The Responses API implementation conforms to the Open Responses specification. See the API conformance report for detailed coverage.
Use any model, use any infrastructure
Llama Stack has a pluggable provider architecture. Develop locally with Ollama, deploy to production with vLLM, or connect to a managed service — the API stays the same.
Inference providers: Ollama, vLLM, TGI, Fireworks, Together, AWS Bedrock, Azure OpenAI, NVIDIA NIM, OpenAI, Anthropic, Gemini, Groq, SambaNova, Cerebras, WatsonX, and more.
Vector store providers: FAISS, SQLite-vec, Milvus, ChromaDB, PGVector, Qdrant, Weaviate, Elasticsearch, Infinispan.
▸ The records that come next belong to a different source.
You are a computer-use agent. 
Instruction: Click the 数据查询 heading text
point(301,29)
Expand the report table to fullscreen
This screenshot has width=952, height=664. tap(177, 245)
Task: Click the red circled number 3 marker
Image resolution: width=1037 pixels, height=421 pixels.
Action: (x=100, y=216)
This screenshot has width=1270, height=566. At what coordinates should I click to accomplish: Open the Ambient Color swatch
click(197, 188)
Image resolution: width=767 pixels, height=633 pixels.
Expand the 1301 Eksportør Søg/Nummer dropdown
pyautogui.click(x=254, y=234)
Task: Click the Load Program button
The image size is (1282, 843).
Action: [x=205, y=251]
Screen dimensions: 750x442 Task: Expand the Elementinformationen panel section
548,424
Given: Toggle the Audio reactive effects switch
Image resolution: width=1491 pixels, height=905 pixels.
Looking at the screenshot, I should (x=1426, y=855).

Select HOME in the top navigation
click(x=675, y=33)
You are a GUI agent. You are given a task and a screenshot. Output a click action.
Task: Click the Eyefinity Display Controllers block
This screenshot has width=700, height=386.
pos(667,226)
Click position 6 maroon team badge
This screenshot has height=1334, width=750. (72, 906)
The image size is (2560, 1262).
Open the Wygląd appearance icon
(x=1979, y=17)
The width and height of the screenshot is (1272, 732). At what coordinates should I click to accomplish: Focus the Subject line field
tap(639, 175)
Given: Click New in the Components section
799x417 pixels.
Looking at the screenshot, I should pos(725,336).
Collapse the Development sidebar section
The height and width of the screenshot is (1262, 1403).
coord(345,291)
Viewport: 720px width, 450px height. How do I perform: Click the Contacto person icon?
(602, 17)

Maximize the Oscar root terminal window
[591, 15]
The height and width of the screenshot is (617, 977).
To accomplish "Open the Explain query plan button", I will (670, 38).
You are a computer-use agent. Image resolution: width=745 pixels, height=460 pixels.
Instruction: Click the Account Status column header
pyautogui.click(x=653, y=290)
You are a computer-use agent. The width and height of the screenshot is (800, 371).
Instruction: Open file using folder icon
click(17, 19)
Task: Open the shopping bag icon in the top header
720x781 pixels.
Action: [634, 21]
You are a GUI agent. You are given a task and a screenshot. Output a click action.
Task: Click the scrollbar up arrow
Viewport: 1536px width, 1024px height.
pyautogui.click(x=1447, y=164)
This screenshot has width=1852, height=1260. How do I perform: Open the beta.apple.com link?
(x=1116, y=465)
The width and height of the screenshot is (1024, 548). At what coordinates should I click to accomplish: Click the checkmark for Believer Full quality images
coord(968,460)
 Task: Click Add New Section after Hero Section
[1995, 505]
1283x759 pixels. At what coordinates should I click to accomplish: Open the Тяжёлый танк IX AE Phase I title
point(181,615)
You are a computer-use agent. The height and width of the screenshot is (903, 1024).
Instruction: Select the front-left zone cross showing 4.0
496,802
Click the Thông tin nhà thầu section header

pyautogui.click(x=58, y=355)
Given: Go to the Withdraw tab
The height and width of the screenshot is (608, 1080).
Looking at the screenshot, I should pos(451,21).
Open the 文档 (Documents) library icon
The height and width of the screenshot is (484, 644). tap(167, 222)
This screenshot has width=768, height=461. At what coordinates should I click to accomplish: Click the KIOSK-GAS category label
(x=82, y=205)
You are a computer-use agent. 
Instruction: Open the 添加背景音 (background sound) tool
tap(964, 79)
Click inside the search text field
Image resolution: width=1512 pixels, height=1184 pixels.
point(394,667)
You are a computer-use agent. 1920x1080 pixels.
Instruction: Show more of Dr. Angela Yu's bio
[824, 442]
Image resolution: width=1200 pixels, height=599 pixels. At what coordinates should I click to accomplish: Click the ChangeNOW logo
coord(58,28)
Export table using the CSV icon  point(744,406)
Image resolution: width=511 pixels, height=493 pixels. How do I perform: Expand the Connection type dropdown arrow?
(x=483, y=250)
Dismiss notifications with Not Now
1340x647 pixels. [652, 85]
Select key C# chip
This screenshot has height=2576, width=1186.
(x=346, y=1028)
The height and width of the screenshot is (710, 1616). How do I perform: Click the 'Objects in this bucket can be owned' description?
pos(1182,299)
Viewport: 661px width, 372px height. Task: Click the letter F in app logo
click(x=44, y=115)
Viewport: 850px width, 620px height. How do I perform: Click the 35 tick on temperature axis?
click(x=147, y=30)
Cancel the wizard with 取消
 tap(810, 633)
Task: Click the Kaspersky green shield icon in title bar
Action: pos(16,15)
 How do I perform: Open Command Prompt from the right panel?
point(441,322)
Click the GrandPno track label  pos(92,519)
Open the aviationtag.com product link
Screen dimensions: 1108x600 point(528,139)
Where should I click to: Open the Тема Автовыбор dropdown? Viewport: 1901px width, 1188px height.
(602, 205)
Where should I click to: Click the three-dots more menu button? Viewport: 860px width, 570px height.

See the provider documentation for the full list and the provider compatibility matrix for tested feature coverage across providers.
Get started
# One-line install
curl -LsSf https://github.com/llamastack/llama-stack/raw/main/scripts/install.sh | bash
# Or install via pip
pip install llama-stack
# Start the server
llama stack run
Then connect with any OpenAI-compatible client.